Berthe,
Je reprends enfin le fil de notre correspondance. Il faut dire qu'entre des nœuds administratifs à défaire, des jours de paresse estivale et ma première mammo de contrôle, j'ai eu du mal à retrouver mes stylos.
Bref.
Trois semaines après ma dernière chimio, soit mi-novembre, j'ai commencé les séances de radiothérapie en compagnie du docteur F. aux mains toujours fraîches.
Phase 1 : la toile est encore blanche
Après la désormais classique consultation/palpation mammaire (d'où l'importance des mains fraîches), je suis allée faire une sorte de scanner pour numériser mon corps en 3D. Il s'agit de repérer précisément la zone à bombarder de rayons et de prendre différentes mesures. C'est un peu la mise en place du peintre qui pose sa toile blanche sur son chevalet.
En l'occurrence, la toile c'est moi (certes, un peu arrangée sur le dessin qui suit) :
Phase 2 : dessin d'étude
Une fois la toile en place, le peintre-médecin fait ses premiers repérages en apposant cinq points (les fameux micro-tatouages) à l'encre noire : 1 de chaque côté des côtes, 2 en bas et 1 en haut de mon sein droit (le malade en fait).Je m'estime chanceuse car mes poins sont à l'encre noire.

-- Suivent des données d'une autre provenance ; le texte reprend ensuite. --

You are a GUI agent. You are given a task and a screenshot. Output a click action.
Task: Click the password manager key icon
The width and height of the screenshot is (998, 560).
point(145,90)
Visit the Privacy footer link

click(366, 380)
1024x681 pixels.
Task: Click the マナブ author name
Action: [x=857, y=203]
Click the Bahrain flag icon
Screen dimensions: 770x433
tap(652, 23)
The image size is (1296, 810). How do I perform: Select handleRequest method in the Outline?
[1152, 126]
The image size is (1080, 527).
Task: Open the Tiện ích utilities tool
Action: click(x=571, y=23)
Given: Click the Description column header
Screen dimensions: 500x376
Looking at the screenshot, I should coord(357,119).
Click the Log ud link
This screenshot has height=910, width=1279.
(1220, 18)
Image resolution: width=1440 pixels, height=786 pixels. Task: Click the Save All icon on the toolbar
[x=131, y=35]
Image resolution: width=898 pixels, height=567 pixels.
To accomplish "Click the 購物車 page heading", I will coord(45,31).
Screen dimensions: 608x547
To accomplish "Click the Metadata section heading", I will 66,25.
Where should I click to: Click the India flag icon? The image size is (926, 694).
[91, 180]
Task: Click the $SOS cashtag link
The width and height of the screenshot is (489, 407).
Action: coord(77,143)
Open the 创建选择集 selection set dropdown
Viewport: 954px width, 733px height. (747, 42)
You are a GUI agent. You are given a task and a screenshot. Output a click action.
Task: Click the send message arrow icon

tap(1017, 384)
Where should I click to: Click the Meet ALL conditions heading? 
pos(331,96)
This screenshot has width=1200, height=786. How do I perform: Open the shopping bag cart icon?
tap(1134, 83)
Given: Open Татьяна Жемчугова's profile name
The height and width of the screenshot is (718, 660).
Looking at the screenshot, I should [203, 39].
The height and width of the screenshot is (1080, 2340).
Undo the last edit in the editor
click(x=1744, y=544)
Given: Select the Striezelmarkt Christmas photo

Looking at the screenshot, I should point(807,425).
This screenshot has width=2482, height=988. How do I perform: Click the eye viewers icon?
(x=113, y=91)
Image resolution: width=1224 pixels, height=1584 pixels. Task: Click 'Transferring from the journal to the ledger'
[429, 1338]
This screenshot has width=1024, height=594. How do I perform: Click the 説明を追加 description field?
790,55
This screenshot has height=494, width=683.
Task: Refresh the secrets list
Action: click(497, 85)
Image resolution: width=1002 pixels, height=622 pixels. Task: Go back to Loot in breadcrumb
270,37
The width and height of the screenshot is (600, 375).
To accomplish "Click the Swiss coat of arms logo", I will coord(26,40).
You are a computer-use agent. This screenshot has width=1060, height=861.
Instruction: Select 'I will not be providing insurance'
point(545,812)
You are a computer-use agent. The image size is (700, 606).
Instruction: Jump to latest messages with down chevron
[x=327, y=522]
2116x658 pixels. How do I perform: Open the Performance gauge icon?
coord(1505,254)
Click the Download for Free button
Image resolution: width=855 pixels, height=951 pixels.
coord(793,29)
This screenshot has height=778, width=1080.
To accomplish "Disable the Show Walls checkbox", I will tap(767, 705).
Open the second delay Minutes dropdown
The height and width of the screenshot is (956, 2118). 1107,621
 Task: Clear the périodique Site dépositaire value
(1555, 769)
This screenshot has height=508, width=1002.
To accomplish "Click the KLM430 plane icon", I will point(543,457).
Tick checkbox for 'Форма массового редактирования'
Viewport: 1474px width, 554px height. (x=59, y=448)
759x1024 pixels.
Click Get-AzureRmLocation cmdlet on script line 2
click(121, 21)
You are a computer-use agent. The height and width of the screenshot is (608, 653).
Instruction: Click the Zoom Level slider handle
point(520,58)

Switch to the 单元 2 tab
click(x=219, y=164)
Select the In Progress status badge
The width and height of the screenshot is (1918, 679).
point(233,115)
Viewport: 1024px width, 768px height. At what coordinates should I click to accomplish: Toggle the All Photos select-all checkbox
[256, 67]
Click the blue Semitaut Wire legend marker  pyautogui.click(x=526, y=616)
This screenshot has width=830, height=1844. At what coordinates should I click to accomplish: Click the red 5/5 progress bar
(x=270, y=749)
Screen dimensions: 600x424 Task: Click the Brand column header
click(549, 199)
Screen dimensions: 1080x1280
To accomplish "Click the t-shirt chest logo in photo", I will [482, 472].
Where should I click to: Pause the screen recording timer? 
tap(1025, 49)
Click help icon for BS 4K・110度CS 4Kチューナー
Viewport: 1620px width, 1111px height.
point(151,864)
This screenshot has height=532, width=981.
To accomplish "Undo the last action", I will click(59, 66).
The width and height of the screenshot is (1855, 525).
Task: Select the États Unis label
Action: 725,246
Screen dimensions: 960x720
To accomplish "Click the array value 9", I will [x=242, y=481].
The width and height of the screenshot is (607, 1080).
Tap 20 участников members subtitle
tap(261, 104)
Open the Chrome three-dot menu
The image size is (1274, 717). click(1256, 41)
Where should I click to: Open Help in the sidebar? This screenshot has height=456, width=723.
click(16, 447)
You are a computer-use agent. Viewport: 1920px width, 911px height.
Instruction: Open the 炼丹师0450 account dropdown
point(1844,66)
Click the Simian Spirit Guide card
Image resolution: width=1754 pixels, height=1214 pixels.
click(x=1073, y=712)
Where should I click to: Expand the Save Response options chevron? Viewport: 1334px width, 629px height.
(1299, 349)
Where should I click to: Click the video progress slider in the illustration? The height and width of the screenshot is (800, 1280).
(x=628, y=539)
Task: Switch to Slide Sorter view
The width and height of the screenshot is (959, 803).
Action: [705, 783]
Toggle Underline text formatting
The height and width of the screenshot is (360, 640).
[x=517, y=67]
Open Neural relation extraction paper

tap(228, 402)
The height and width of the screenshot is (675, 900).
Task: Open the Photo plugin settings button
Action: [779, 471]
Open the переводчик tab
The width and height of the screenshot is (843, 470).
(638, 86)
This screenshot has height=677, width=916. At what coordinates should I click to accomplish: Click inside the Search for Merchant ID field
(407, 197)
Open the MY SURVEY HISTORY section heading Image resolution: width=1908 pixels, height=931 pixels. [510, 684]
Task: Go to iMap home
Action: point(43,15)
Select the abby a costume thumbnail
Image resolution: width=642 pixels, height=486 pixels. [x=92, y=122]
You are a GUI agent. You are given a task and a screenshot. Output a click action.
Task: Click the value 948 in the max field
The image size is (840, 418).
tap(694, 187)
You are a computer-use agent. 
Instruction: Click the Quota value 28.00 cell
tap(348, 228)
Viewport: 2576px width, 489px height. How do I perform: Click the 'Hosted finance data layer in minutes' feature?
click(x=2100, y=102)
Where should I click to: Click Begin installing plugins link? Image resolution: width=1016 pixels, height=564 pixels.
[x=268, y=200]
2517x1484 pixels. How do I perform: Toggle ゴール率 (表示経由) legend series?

D'autres ont droit à des verts ou des rouges, bien moins faciles à faire passer pour des grains de beauté. Comme j'en suis parsemée - de grains de beauté - mes points se fondent plutôt bien dans la masse : une vraie coccinelle !
Phase 3 : composition du tableau
L'étape suivante est carrément moins discrète esthétiquement. Pour délimiter précisément la zone d'intervention, des lignes sont tracées au feutre. Autant te dire que j'ai bien fait de ne pas mettre mes sous-vêtements et mon t-shirt favoris car le feutre a tendance à s'incruster partout…La composition du tableau est achevée. Il ne reste plus qu'à attendre le planning détaillé des séances à venir.Dans mon cas, il y en aura 30, du lundi au vendredi à compter du 13 novembre. Les rendez-vous sont fixés à 11h20 et ma salle d'attente est verte ; la couleur de l'espoir, ça me plaît bien.
Phase 4 : le tableau prend forme
Chaque jour, je me rends à la clinique et me déshabille pour ma séance de rayons. Je m'installe et dois rester immobile comme le ferait un modèle posant pour un artiste. On repasse du feutre sur les traits de repérage, l'appareil vient sur ma gauche, bombarde mon sein, passe à droite et le bombarde de nouveau. Tout ça ne dure en fait que quelques secondes.A mi-parcours, le champ d'intervention est un peu réduit pour éviter une irritation sous le sein. Les dernières séances sont quant à elles concentrées autour de ma cicatrice.Durant ces cinq semaines, je troque ma lingerie habituelle pour des soutien-gorges en coton sans armatures et m'arrange pour porter des vêtements qui couvrent mes nouveaux dessins corporels. Le 100% coton est mon nouvel allié pour protéger ma peau maltraitée des éventuelles irritations.Heureusement que nous approchons de l'hiver.Quelques jours avant Noël, j'apprends que ma dernière séance aura lieu le 26 décembre. Je ne pouvais pas rêver à meilleur cadeau pour la fin d'année !
Phase 5 : mise en couleur ; la toile est achevée
Une semaine avant la fin de la radiothérapie, ma peau se colore de tons rouges ; un peu comme si j'avais pris un coup de soleil mais hyper localisé. N'ayant ni démangeaison insupportable ni douleur, je décide de prendre mon mal en patience et de ne rien appliquer sur ma peau. J'attendrai la fin des rayons pour me badigeonner de crème et d'huile d'amande douce. Autres symptômes déconcertants : mon sein droit est plus gros (en fait il est un peu gonflé) et plus haut que l'autre ! Il est temps que les séances prennent fin sinon je ressemblerai d'ici peu à un Picasso…
Nous sommes le 26 décembre, mon corps ressemble à un Mondrian mais les traitementssont terminés !!!